EUROSPEECH 2001 Scandinavia
We show how an iterative form of Laplace's method can be used to estimate the log-spectrum of clean speech from the log-spectrum of noisy, distorted speech, using a time-varying mixture model of the logspectra of the clean speech, noise, channel distortion and noisy speech. We use this method, called ALGONQUIN, to denoise speech features and then feed these features into a large vocabulary speech recognizer whose WER on the clean WSJ data is 4.9%. When 10dB of time-varying airplane engine noise is added to the data, the recognizer obtains a WER of 28.8%. ALGONQUIN reduces the WER to 12.6%, well below the WER of 25.0% obtained by spectral subtraction, and close to the WER of 9.7% obtained by retraining the recognizer on training data corrupted by the exact same noise.
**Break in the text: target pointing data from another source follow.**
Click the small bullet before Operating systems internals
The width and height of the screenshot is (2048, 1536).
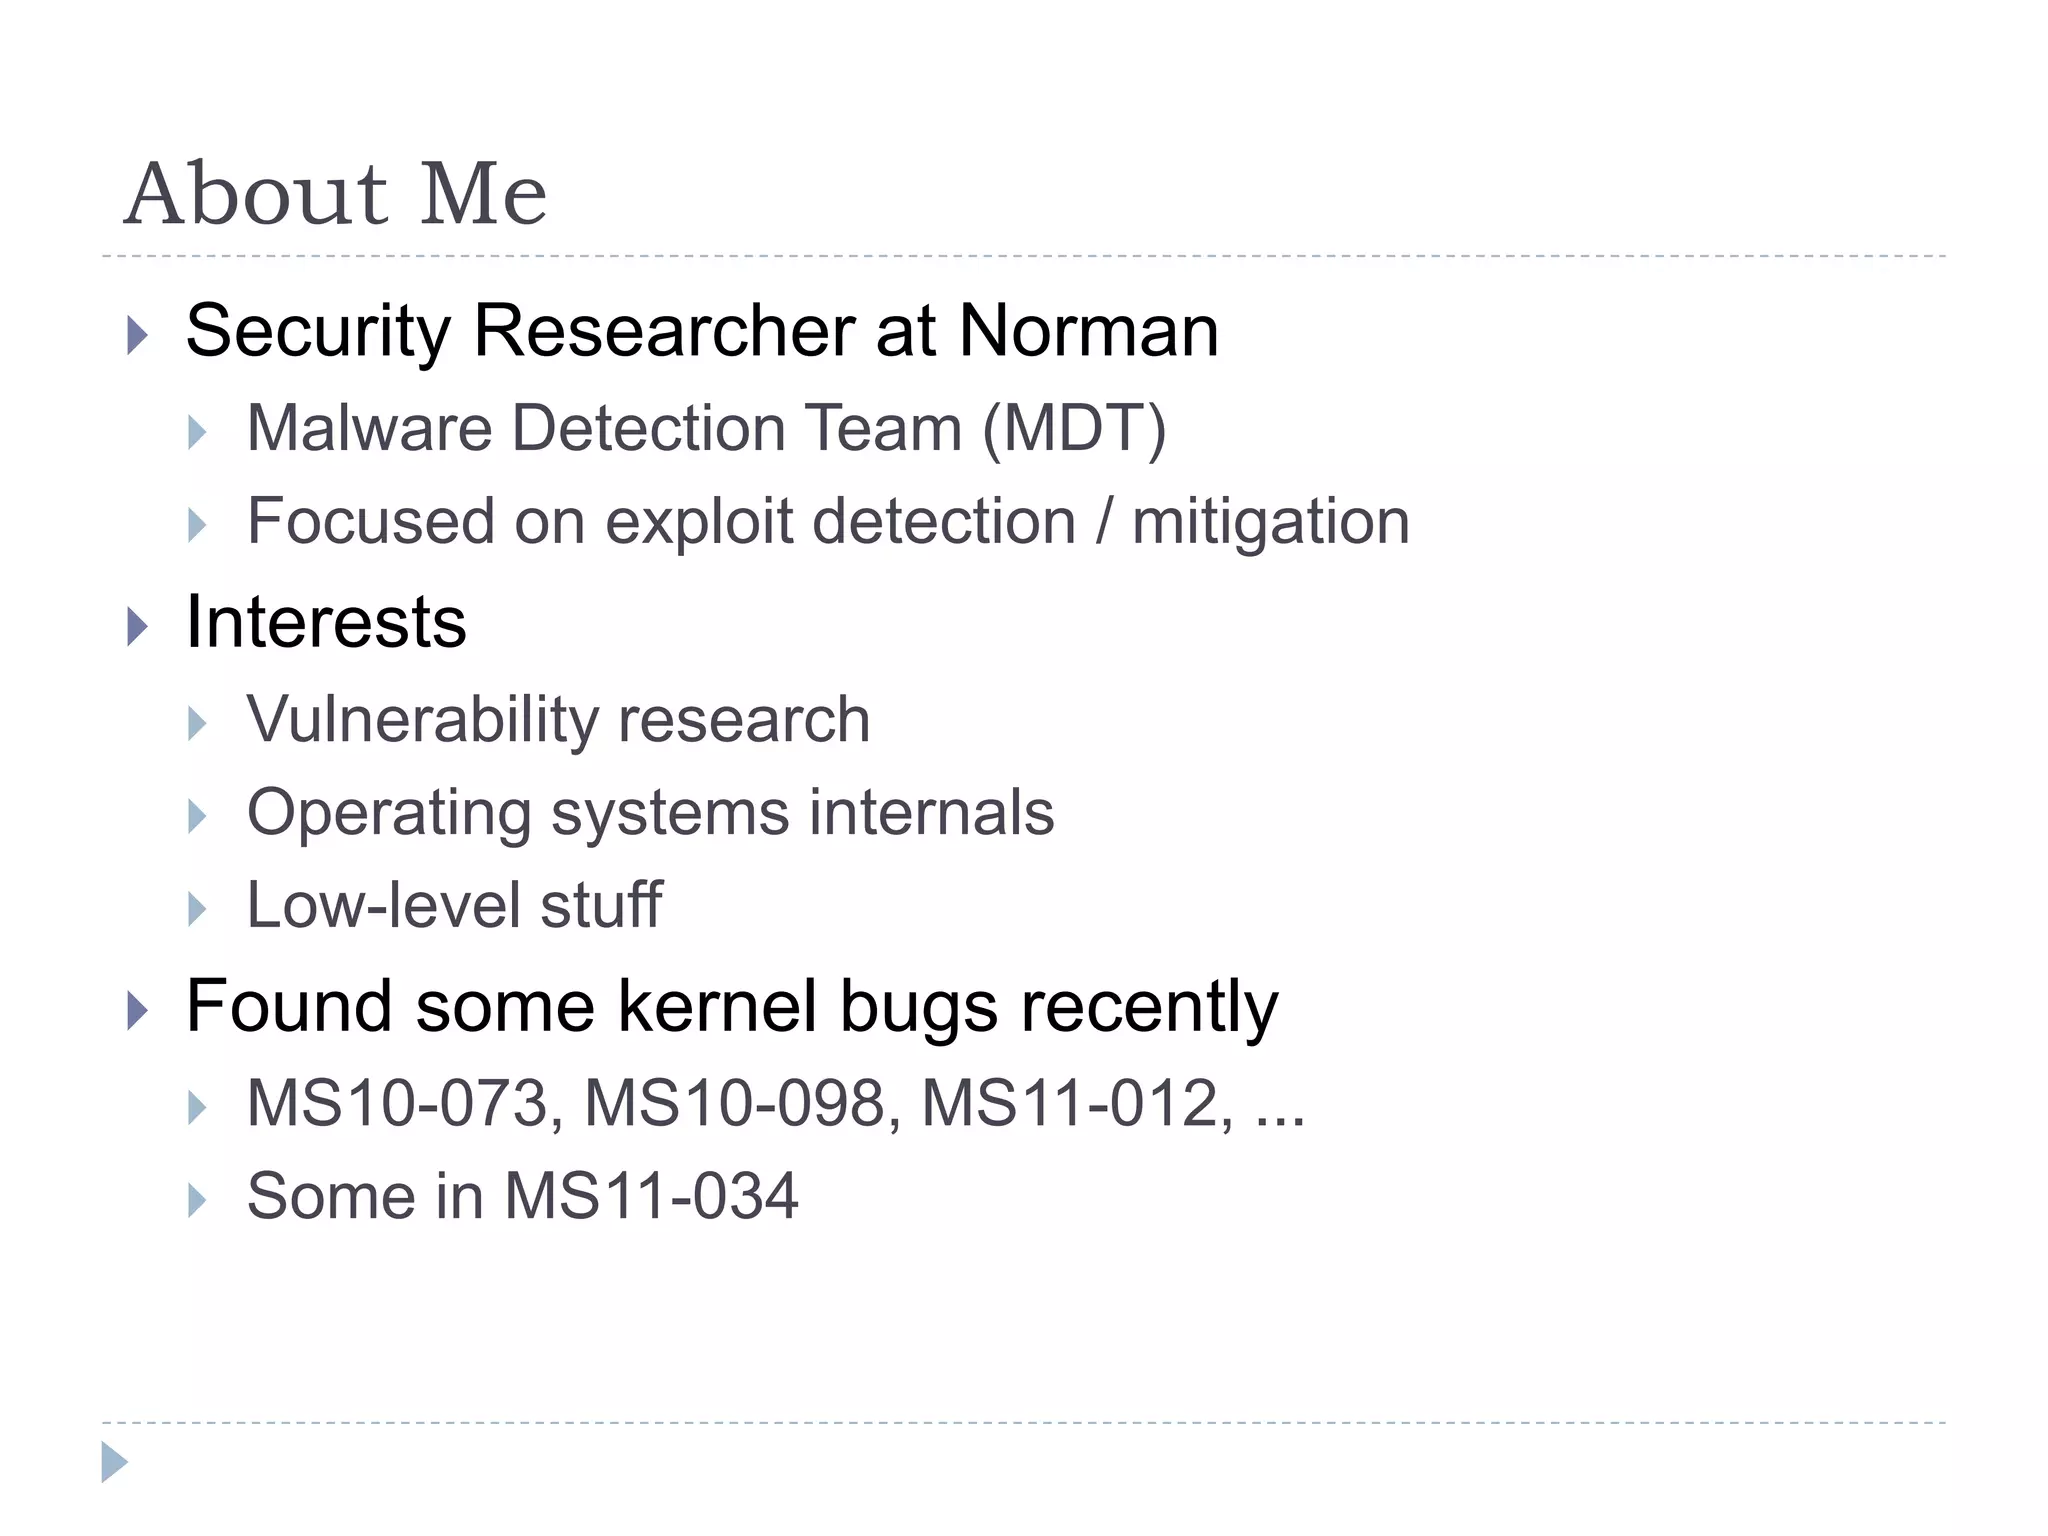197,816
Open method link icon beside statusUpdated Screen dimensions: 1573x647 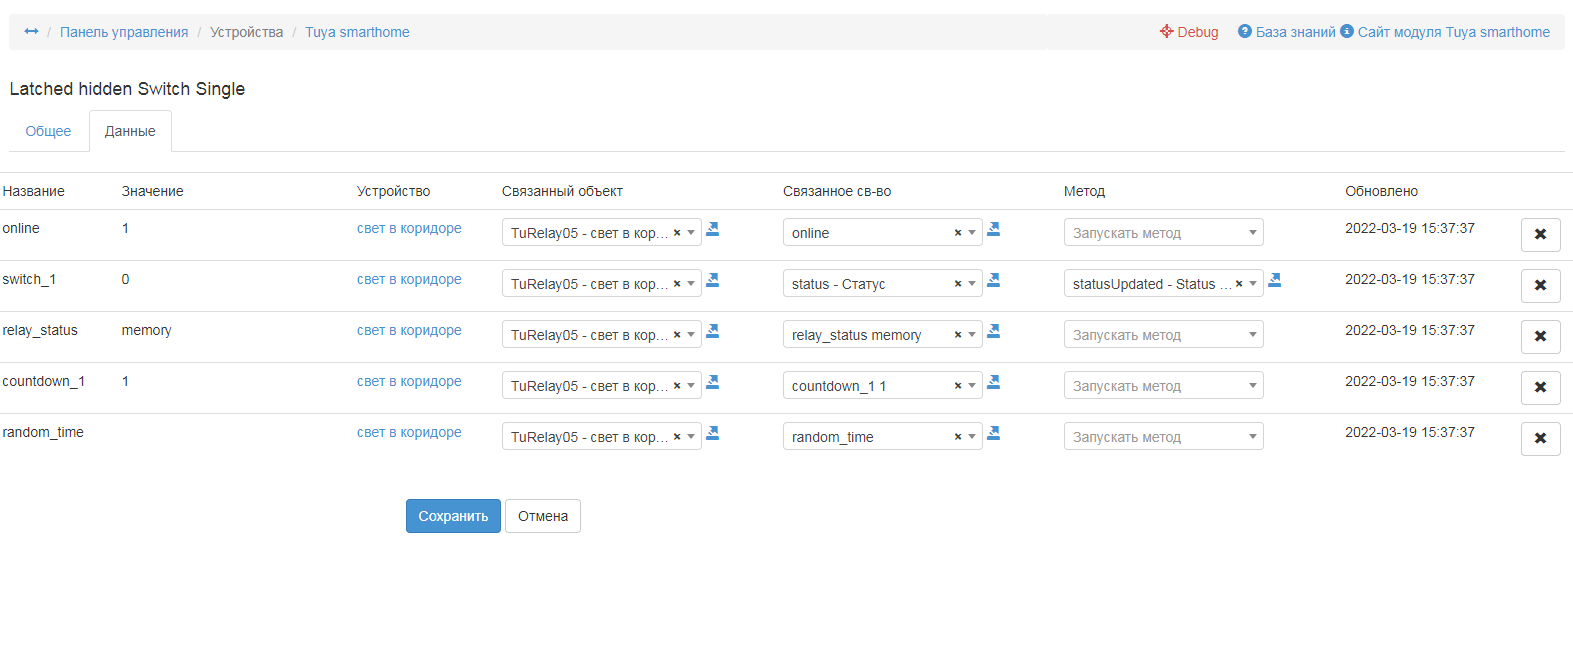point(1275,280)
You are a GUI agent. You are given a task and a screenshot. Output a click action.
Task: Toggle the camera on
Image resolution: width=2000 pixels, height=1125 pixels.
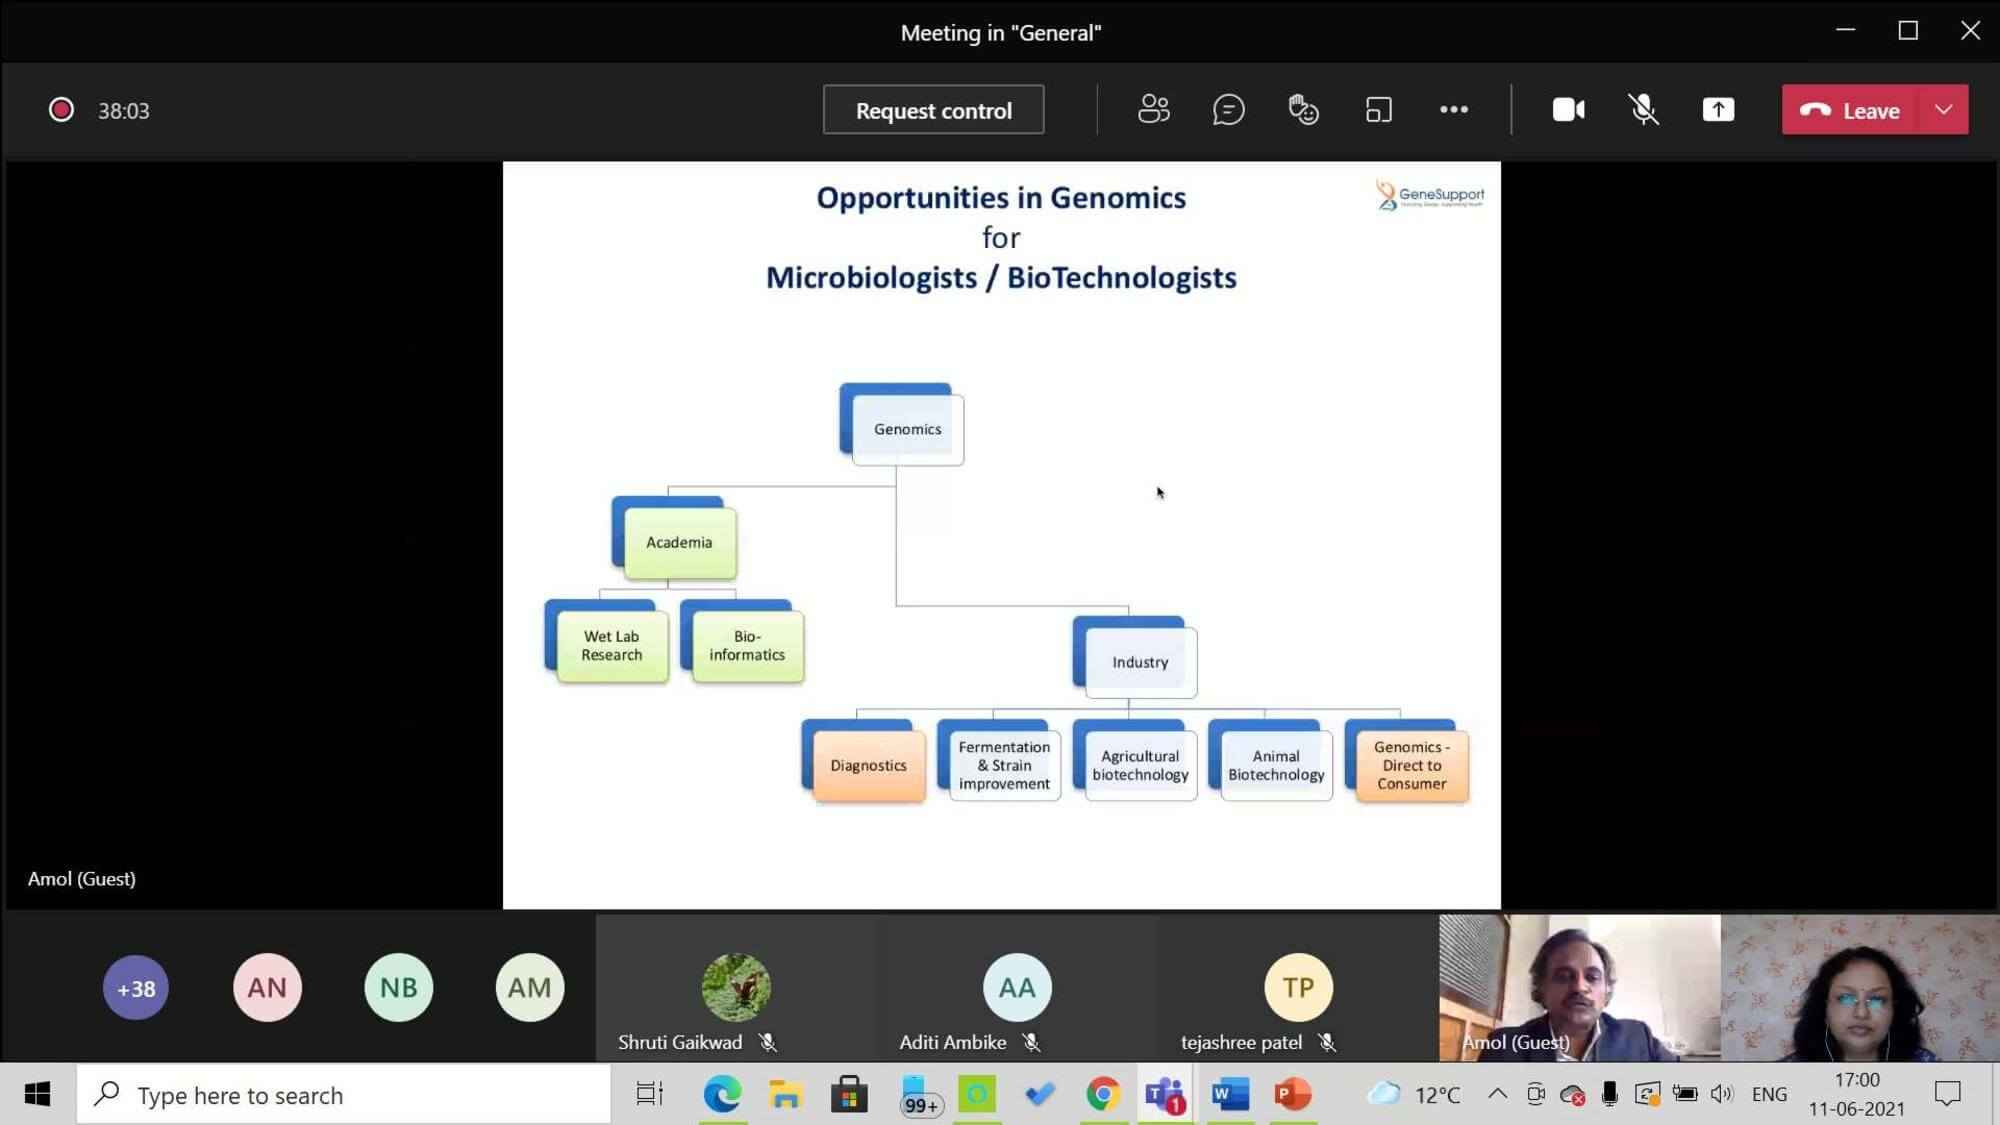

If ALGONQUIN is used to denoise the noisy training data before the recognizer is retrained, the WER drops to 8.5%. For 10dB of white noise, spectral subtraction reduces the WER from 55.1% to 33.8%. ALGONQUIN reduces the WER to 14.2%. The recognizer trained on noisy data obtains a WER of 14.0%, whereas the recognizer trained on noisy data denoised by ALGONQUIN obtains a WER of 9.9%.
Bibliographic reference. Frey, Brendan J. / Deng, Li / Acero, Alex / Kristjansson, Trausti (2001): "ALGONQUIN: iterating laplace's method to remove multiple types of acoustic distortion for robust speech recognition", In EUROSPEECH-2001, 901-904.